On one hand, a goal selection algorithm is continually updated with crowdsourced human feedback. Feedback is not used as a reward function, but rather to guide the agent’s exploration. In a sense, non-expert users abandon the breadcrumbs that gradually lead the agent towards its objective.
On the other hand, the agent explores alone, in a self-supervised manner and guided by the objective selector. It collects images or videos of the actions it attempts, which are then sent to humans and used to update the goal selector.

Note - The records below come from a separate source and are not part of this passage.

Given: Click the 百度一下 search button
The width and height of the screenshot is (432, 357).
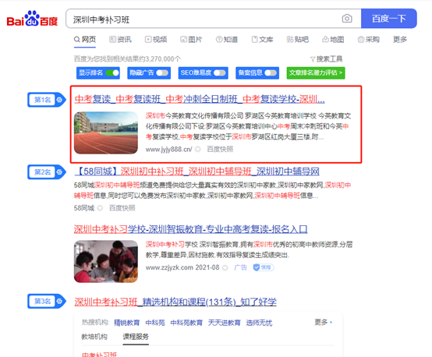Looking at the screenshot, I should (x=389, y=19).
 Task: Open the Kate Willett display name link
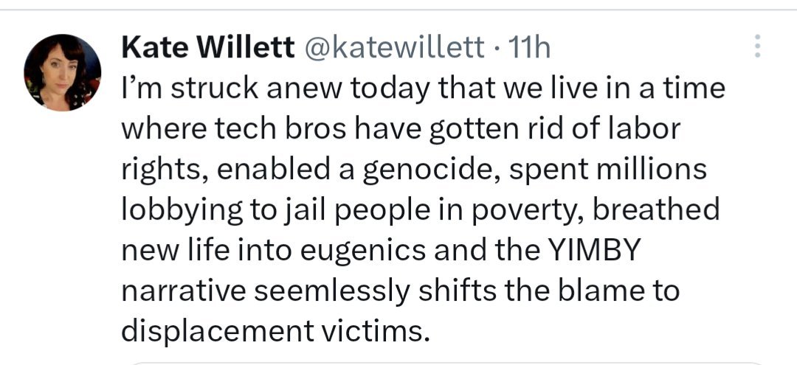point(207,49)
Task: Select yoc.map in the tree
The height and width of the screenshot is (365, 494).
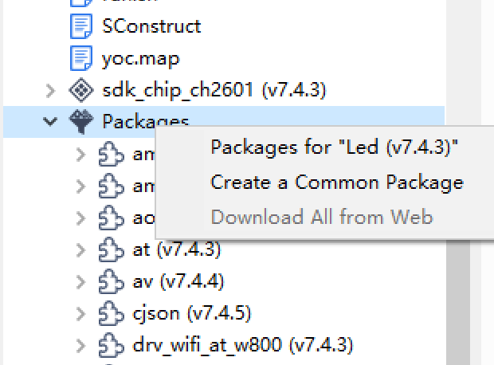Action: (x=141, y=59)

This reduces the area to be explored by the agent, leading it to more promising areas closer to its objective. But if there is no feedback, or if the feedback takes time to arrive, the agent will continue to learn on its own, albeit more slowly. This allows feedback to be collected infrequently and asynchronously.
“The exploration loop can continue on its own, because it will simply explore and learn new things. And then when you get a better signal, it will explore in a more concrete way. You can just let them run at their own pace,” adds Torne.
And because feedback only gently guides the agent’s behavior, the agent will eventually learn to complete the task even if users provide incorrect answers.
The researchers tested this method on a number of simulated and real-world tasks. In simulation, they used HuGE to efficiently learn tasks with long sequences of actions, such as stacking blocks in a particular order or navigating a large maze.
In real-world testing, they used HuGE to train robotic arms to draw the letter “U” and select and place objects. For these tests, they collected data from 109 non-expert users in 13 different countries spanning three continents.
In real and simulated experiments, HuGE helped agents learn to achieve their goal faster than other methods.
The researchers also found that data from non-experts produced better performance than synthetic data, produced and labeled by the researchers. For non-expert users, labeling 30 images or videos took less than two minutes.
“This makes this method very promising in terms of the possibility of scaling up this method,” adds Torne.
In a related paper, presented by the researchers at the recent Robot Learning Conference, they improved HuGE so that an AI agent can learn to perform the task and then autonomously reset the environment to continue to learn. For example, if the agent learns to open a cabinet, the method also guides him in closing the cabinet.
“We can now have it learn completely autonomously without the need for human resets,” he says.
The researchers also point out that, in this as in other learning approaches, it is essential to ensure that AI agents are aligned with human values.
In the future, they want to continue perfecting HuGE so that the agent can learn other forms of communication, such as natural language and physical interactions with the robot. They also want to apply this method to train several agents at once.
This research is funded, in part, by the MIT-IBM Watson AI Lab.